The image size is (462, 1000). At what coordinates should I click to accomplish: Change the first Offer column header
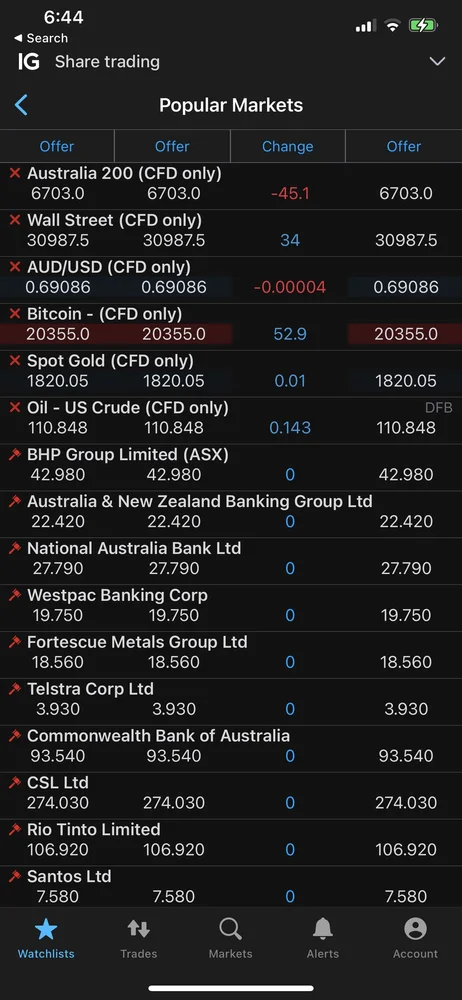click(x=57, y=146)
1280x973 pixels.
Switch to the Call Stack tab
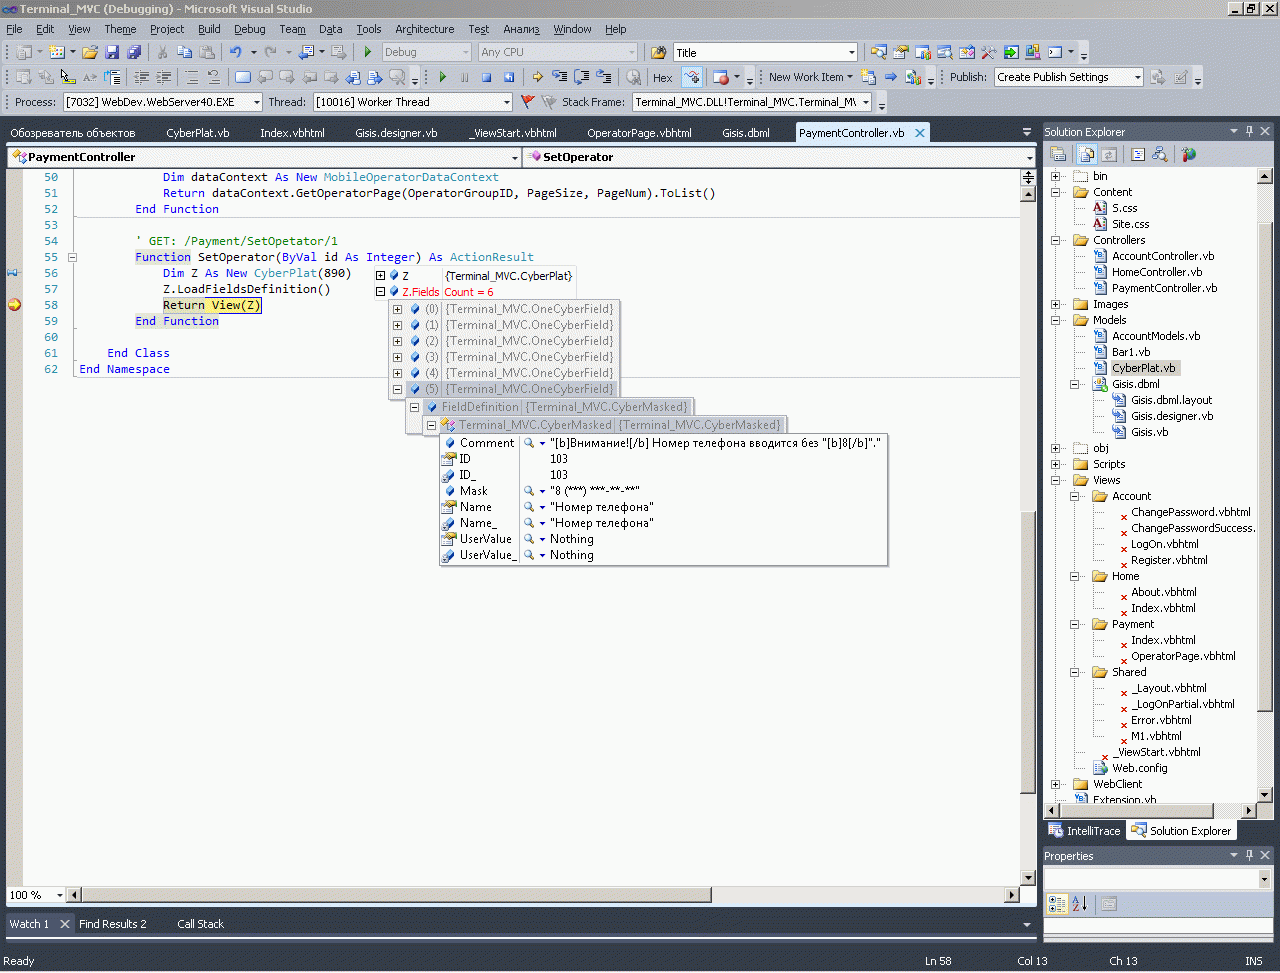coord(200,924)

————

■ **Description of the task**: Pictures omitted, give the entries again exactly.

■ **Response area**:
The image size is (462, 1000). At what coordinates should I click to accomplish: Change the first Offer column header
click(x=57, y=146)
1280x973 pixels.
Switch to the Call Stack tab
coord(200,924)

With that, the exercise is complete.